Scala Arrays

Jakob Jenkov
Last update: 2014-07-08

In Scala arrays are immutable objects. You create an array like this:

var myArray : Array[String] = new Array[String](10);

First you declare variable var myArray to be of type Array[String]. That is a String array. If you had needed an array of e.g. Int, replace String with Int.

Second you create a new array of Strings with space for 10 elements (10 Strings). This is done using the code new Array[String](10). The number passed in the parentheses is the length of the array. In other words, how many elements the array can contain.

Once created, you cannot change the length of an array.

Accessing Array Elements

You access the elements of an array by using the elements index in the array. Element indexes go from 0 to the length of the array minus 1. So, if an array has 10 elements, you can access these 10 elements using index 0 to 9.

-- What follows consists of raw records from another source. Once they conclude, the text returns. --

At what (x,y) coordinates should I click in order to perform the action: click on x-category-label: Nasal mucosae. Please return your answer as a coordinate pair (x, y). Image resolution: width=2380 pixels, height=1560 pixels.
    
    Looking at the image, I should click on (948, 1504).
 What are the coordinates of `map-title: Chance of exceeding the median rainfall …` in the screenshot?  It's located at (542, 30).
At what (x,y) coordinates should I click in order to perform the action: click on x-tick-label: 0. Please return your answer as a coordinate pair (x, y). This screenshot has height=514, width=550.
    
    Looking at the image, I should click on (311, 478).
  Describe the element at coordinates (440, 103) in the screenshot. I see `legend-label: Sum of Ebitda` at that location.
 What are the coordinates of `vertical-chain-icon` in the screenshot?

You can access an element in an array like this:

var aString : String = myArray(0);

Notice how you use normal parentheses to enclose the element index, rather than the square brackets [] used in Java.

To assign a value to an array element, you write this:

myArray(0) = "some value";

Iterating Array Elements

You can iterate the elements of an array in two ways. You can iterate the element indexes, or iterate the elements themselves.

Iterate Indexes

The first way is to use a for loop, and iterate through the index numbers from 0 until the length of the array. Here is how:

for(i <- 0 until myArray.length){
    println("i is: " + i);
    println("i'th element is: " + myArray(i));
}

The until keyword makes sure to only iterate until myArray.length - 1. Since array element indexes go from 0 to the array length - 1, this is the appropriate way to iterate the array.

If you had needed i to also take the value of myArray.length in the final iteration, you could have used the to keyword instead of the until keyword. For more details on for loops, see the text
Scala for.

Iterate Elements

The second way to iterate an array is to ignore the indexes, and just iterate the elements themselves. Here is how:

for(myString <- myArray) {
    println(myString);
}

For each iteration of the loop the myString takes the value of the next element in the array. Note that myString is a val type, so you cannot reassign it during the for loop body execution.